I argue that racism would exist without being taught. The reason being that it is an outgrowth from the innate heuristics that our minds run on. We naturally form certain negative beliefs about things that are foreign to avoid danger, this leads to in group bias and out group prejudices. prejudices become discrimination and racism. 

The way to combat these tendencies is build connections to people and groups that are different than oneself. Applying this to the issue of visitation/ recognition, the GLs should meet regularly over a cup of coffee = ) 

This post maybe out of place on this thread, I didnt read it before responding to the quoted post. Sorry to derail.


----------



## dfreybur (Oct 29, 2013)

Cblack said:


> We have resolution that have been submitted and will be heard in November at Mid Winter..one specifically for an immediate request to amend the current compact with the GLoTX...I will be at Mid Winter Session this year so I can assure you that it will not get passed over...there are a lot of us that want this to take place but I don't mind being the speaker...I'll make sure I keep you all posted on the outcome concerning this



I just looked at my wrist watch to see what time it is.  The time right now is still October.  So the vote on the floor at MWPHAGLofTX is still a few weeks out.  Patience may be one of the first lessons we are taught at the door of lodge but yikes it's a lesson that sinks into my thick skull very slowly.  I'm good at serenity but I gradually learn it's not quite the same thing as patience.
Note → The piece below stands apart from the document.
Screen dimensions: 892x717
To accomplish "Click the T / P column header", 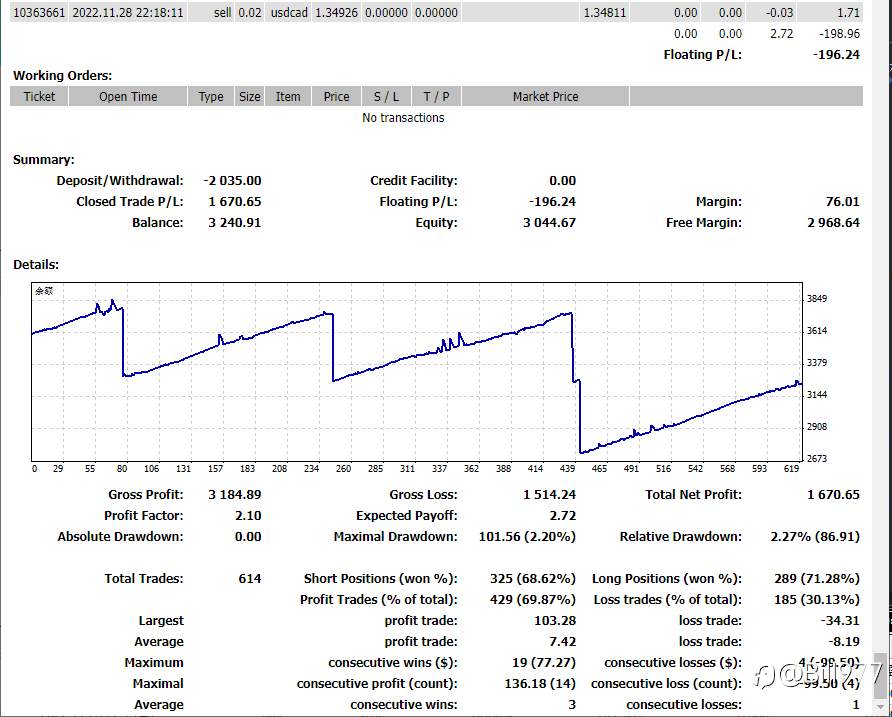I will coord(436,96).
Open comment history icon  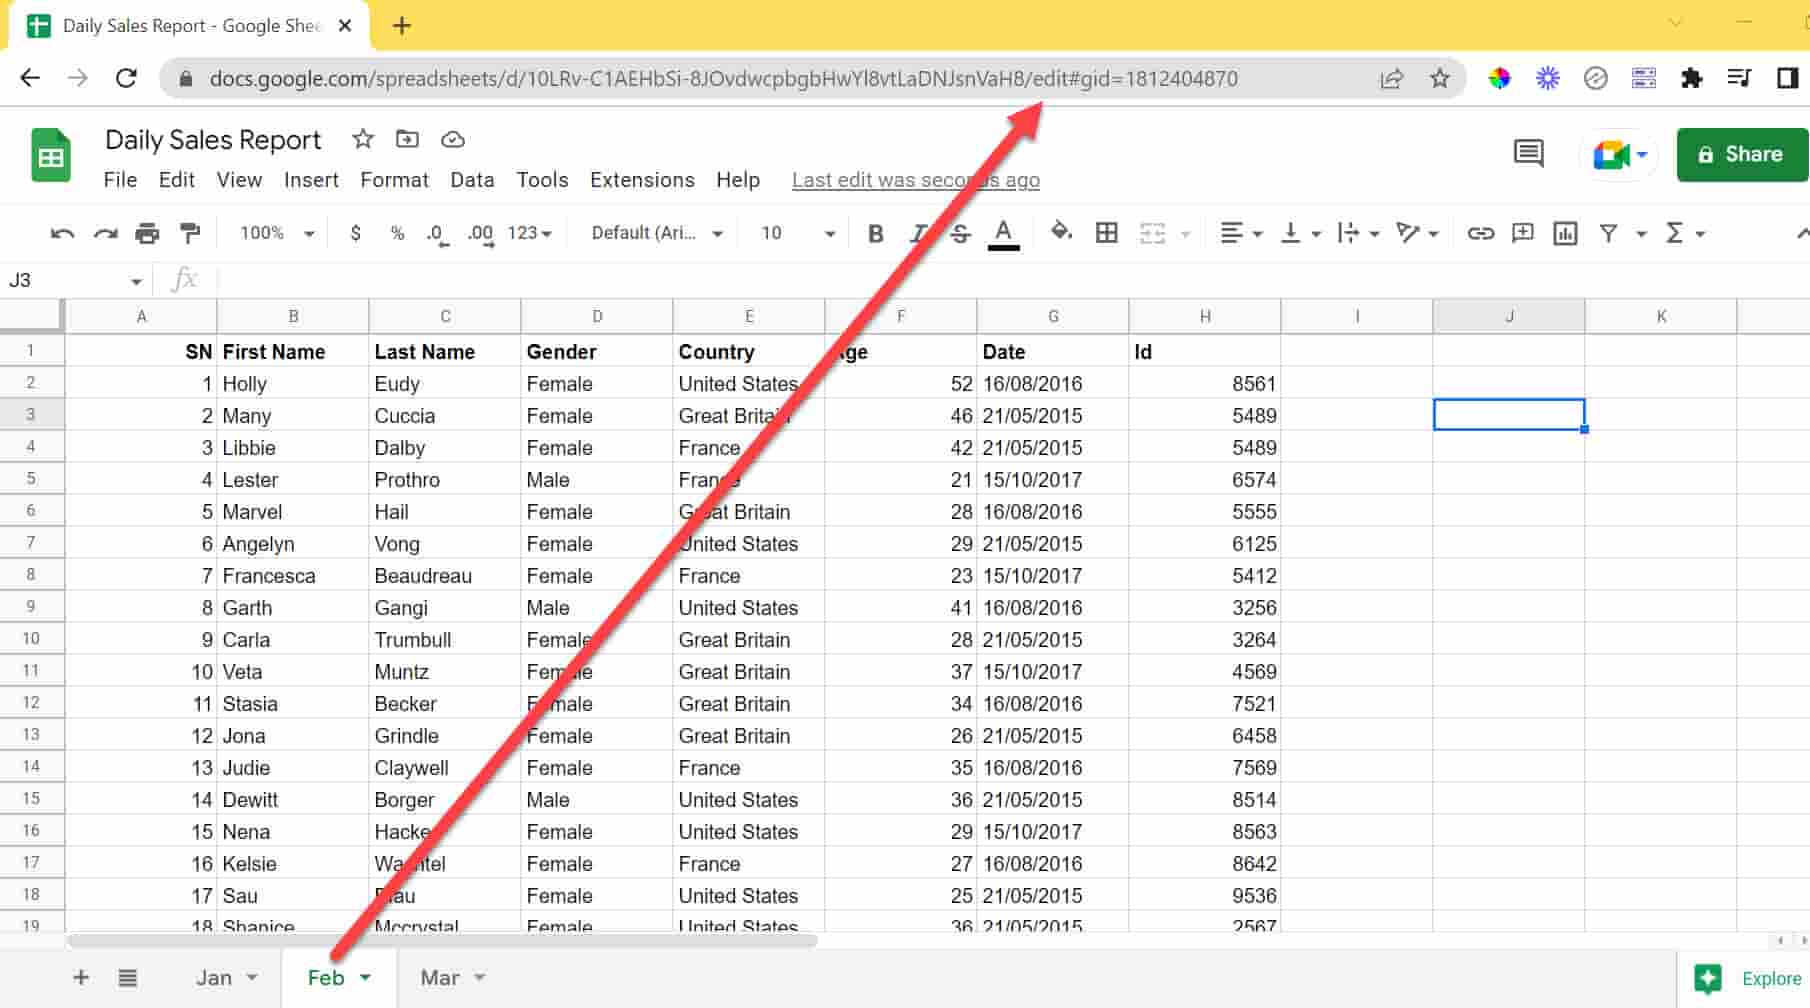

Ping to keep the topic fresh.  Thanks for informing us!  Our prays go with you


----------



## MoonlightMadness357 (Dec 1, 2013)

:SNC: Greetings Brothers though recongnition is not an issue here in Maryland, this is a issue that overall troubles me. I am A newly raised Master Mason and I'm active duty Navy so at some point I will Travel, I just wish I could travel freely in masonry without discrimination. I am dedicated to the craft and i want to be actively involved no matter whereI get stationed


----------



## JayJay (Dec 8, 2013)

On Saturday morning, I was hoping that the Fraternal Relations Committee  would report on the Prince Hall Grand Lodge of Texas and on the Grand  Lodge in France, but apparently the Grand Master did not permit the  Committee to make its Report, other than to vote on recognition for the  Grand Lodge of Tahiti. The Committee Chairman said that their report included information on the Prince Hall Grand Lodge of Texas and on the Grand Lodge in France, but he was not allowed to report on those items. 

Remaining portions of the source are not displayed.